Ions adsorbed onto AL depend mainly on three factors: metal ion charge density, hydrated radius and electronegativity. The values of the above mentioned factors are 0.0272, 0.802 and 2.33 for Pb⁺², respectively, 0.0290, 0.838 and 1.9 for Cu⁺², respectively and for Cd⁺² 0.0270, 0.852 and 1.68,respectively. Ions with the smaller hydrate radius have higher affinity. Also ions with greater polarization facilitate electrostatic ion exchange. The electrostatic bonding strength is a measure of the strength of covalent bonding relative to ionic bonding. The electrostatic bonding strength values are equal 798, 498 and 422 for Pb⁺², Cu⁺² and Cd⁺², respectively. It can be observed that since the value of the ion charge density is similar for all metals, the strength of covalent bonding follows the sequence Pb⁺² > Cu⁺² > Cd⁺².

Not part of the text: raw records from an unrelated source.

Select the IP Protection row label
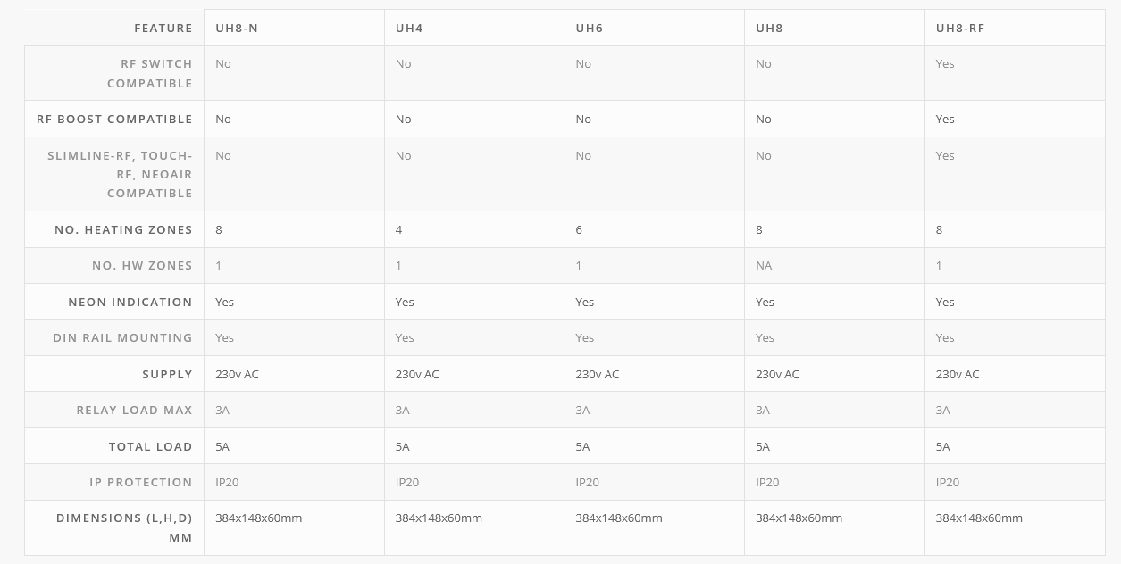Viewport: 1121px width, 564px height. (140, 482)
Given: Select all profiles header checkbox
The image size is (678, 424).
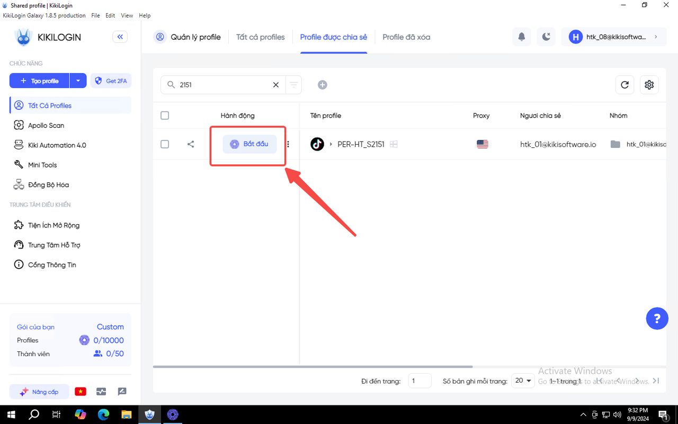Looking at the screenshot, I should [x=165, y=116].
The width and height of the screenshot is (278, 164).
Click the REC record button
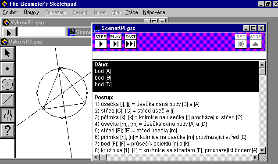click(241, 41)
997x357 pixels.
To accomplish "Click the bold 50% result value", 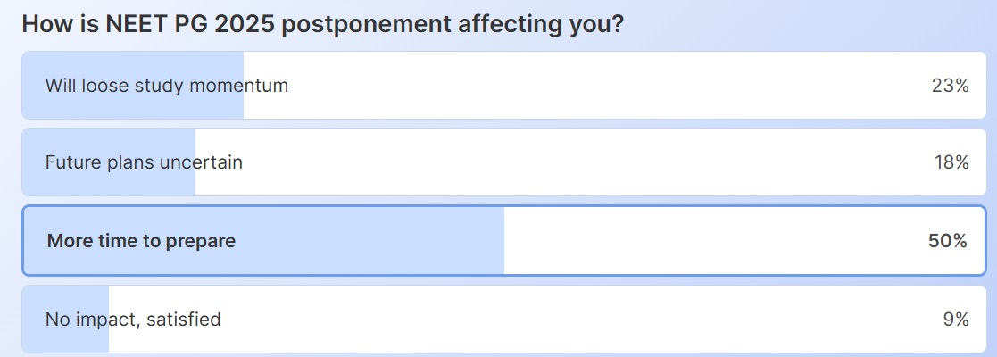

In this study, the adsorption of heavy metal ions (Pb⁺², Cu⁺² and Cd⁺²) onto AL was investigated. FTIR and SEM were used for the characterization of AL. The operating parameters, such as solution pH, adsorbent dose, ions concentration and contact time have a great effect on the adsorption process. It was found that the optimum ions removal can be achieved in alkaline solutions. Ions removal efficiency is directly related to contact time and adsorbant dose and inversely related to the initial ions concentration. The amount of ions removal was increased as the contact time and adsorbent dose were increased. The adsorption isotherm was well fitted using the Langmuir and Freundlich equations. The adsorption kinetics follows pseudo second-order kinetic model with a good correlation. Ion selectivity on AL followed the order of Pb⁺² > Cu⁺² > Cd⁺². The results confirm that AL can remove heavy metals from wastewater efficiently, which is a cheap and environmentally friendly adsorbent.